▶ _WHAT TO DO_
Write out the records word for word, from the line containing "coordinates (396, 440)." through the end of the records, inclusive.

▶ _GIVEN DATA_
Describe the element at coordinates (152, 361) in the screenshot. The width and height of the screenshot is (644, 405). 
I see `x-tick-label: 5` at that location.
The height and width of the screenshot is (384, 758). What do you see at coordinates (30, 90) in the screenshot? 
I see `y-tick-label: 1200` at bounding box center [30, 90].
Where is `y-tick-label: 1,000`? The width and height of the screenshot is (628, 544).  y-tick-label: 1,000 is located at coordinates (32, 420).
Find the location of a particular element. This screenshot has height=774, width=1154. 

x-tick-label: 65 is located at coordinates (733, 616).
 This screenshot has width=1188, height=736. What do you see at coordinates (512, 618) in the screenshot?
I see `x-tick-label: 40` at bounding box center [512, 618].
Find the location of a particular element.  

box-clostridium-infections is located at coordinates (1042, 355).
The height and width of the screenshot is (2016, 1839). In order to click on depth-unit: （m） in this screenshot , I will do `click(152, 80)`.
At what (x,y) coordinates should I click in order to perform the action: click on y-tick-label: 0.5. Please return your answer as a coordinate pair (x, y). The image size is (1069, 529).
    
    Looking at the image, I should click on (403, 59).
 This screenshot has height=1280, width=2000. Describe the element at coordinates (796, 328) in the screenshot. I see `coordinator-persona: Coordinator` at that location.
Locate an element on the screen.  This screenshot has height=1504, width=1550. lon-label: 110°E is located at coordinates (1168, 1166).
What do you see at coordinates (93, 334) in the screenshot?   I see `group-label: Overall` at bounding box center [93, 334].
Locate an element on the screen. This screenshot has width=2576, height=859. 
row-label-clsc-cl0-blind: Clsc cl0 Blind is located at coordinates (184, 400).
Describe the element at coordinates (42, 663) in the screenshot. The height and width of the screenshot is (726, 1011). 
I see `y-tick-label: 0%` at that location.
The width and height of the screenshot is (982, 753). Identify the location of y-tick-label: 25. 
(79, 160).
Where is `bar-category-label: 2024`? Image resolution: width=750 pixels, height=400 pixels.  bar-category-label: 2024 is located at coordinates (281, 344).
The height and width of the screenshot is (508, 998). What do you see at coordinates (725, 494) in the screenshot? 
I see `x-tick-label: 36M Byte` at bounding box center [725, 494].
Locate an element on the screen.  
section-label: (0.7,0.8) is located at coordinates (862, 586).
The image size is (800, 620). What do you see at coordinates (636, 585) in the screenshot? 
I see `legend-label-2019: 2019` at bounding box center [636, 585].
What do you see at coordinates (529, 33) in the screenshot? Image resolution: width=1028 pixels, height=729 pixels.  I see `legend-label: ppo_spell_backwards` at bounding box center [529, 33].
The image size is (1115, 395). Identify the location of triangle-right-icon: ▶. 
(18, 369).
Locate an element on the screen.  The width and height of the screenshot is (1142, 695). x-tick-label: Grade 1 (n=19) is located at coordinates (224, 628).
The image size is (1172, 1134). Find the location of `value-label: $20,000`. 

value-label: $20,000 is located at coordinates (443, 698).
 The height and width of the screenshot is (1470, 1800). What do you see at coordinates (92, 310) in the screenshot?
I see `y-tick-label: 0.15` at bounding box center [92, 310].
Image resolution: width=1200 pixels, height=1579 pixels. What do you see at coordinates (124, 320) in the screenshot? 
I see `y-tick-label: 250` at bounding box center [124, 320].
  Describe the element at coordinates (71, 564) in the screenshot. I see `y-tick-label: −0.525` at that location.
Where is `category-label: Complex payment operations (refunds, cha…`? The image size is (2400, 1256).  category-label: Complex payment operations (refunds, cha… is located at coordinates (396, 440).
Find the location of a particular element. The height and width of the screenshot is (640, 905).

▶ _RESULT OF THE EXERCISE_
Where is `category-label: Complex payment operations (refunds, cha…`? The image size is (2400, 1256).  category-label: Complex payment operations (refunds, cha… is located at coordinates (396, 440).
Find the location of a particular element. The height and width of the screenshot is (640, 905).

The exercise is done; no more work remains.